** Task instructions **
Return every line of the data that contains the string "next".

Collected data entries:
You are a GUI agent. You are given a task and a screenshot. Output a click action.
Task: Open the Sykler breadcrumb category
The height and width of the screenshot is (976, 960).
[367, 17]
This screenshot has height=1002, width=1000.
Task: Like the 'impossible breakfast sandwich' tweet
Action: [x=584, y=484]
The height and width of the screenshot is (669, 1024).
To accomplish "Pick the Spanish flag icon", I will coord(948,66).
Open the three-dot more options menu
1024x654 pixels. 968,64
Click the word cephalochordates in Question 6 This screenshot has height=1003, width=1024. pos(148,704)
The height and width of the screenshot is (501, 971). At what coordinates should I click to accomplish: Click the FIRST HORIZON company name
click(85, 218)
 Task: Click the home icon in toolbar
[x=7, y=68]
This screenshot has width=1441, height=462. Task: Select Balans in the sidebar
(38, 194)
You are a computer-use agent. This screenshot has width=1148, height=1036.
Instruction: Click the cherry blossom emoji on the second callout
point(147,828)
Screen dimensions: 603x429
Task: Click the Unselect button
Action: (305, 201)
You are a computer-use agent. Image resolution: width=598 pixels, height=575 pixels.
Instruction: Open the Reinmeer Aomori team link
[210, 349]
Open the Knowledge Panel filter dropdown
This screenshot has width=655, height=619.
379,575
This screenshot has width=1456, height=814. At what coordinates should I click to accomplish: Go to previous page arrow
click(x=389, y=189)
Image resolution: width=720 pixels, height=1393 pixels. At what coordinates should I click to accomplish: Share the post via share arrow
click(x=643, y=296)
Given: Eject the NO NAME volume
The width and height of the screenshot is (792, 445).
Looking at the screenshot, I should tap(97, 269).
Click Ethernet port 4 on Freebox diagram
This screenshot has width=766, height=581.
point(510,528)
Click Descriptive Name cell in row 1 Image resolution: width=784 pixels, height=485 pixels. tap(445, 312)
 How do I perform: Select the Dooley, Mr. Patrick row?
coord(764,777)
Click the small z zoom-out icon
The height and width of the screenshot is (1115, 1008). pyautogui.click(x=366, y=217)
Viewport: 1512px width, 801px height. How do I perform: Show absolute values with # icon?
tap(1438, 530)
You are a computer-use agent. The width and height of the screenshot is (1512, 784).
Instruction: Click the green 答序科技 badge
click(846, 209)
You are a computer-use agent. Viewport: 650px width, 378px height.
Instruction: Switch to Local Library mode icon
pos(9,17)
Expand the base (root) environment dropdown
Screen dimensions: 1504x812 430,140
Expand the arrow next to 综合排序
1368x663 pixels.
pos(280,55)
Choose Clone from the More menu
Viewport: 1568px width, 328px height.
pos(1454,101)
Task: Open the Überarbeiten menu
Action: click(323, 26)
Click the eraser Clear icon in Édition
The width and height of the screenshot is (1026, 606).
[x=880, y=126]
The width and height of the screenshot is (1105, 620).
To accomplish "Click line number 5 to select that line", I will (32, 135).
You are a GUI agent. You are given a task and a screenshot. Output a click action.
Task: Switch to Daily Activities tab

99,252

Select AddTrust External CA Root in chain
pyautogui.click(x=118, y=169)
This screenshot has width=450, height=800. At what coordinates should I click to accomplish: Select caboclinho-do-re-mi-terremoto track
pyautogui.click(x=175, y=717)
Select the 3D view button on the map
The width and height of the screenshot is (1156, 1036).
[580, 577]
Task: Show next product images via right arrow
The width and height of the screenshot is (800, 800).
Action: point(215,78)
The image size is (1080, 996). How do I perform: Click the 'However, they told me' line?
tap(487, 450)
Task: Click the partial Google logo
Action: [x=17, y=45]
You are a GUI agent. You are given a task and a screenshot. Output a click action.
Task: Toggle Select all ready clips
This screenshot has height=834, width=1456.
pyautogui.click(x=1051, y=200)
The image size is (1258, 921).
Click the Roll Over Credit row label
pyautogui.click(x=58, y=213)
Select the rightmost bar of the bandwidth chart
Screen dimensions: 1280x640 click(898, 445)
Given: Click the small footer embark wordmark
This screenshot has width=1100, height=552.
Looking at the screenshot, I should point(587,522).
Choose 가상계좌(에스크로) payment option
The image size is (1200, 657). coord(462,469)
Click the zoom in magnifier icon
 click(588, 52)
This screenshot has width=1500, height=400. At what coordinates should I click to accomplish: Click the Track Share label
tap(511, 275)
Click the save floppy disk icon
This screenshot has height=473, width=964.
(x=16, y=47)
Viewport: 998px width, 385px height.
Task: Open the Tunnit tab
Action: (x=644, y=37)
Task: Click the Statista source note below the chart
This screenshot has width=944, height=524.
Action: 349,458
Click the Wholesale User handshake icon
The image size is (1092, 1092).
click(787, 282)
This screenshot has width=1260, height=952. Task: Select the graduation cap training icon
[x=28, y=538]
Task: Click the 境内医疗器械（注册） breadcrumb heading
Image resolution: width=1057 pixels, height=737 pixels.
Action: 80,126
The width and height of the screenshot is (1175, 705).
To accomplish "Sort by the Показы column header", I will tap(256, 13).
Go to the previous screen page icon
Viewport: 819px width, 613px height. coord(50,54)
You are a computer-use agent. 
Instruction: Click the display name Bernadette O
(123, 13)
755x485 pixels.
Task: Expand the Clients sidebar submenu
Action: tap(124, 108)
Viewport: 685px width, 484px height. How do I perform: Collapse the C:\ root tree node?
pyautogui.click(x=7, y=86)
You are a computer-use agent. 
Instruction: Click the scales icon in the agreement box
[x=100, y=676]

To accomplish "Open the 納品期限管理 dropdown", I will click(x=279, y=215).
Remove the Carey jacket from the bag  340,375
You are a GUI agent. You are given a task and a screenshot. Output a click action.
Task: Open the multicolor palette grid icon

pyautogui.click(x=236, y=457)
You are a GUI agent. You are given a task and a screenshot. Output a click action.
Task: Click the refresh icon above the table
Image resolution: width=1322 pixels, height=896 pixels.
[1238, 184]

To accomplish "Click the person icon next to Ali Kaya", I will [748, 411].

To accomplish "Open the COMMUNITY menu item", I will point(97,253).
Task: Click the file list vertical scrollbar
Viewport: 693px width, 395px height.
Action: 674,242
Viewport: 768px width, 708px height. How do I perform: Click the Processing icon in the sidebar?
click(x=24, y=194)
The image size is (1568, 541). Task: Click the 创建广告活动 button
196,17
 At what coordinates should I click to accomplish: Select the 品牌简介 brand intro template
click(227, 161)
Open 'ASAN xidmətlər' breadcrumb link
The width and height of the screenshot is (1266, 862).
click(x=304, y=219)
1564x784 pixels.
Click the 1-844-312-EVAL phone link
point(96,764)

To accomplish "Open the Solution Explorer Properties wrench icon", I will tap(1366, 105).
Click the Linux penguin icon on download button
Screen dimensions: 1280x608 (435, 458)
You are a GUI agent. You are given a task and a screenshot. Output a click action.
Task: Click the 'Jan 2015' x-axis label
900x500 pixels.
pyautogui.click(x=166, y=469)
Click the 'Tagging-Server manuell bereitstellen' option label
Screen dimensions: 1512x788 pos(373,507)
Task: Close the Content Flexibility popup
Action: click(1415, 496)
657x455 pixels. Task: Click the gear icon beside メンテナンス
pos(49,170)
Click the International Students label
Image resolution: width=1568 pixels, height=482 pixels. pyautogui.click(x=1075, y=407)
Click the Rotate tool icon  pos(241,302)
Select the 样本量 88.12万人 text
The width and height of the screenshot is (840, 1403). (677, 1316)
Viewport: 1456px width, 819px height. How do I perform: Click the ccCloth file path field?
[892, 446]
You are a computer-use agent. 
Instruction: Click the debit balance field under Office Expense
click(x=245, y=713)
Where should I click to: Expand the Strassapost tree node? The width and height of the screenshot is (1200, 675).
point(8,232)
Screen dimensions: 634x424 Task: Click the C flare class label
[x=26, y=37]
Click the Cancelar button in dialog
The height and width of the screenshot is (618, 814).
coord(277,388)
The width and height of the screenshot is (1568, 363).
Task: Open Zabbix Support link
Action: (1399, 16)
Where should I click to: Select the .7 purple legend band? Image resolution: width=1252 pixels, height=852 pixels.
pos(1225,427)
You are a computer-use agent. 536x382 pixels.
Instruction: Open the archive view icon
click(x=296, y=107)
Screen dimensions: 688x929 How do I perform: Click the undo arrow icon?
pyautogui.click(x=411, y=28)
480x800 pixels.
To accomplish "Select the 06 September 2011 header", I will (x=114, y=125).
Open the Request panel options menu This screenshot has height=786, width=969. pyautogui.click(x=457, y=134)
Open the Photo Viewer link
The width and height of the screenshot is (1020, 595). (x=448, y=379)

** Finished task **
Expand the arrow next to 综合排序
Task: Show next product images via right arrow
To accomplish "Click the person icon next to Ali Kaya", I will [748, 411].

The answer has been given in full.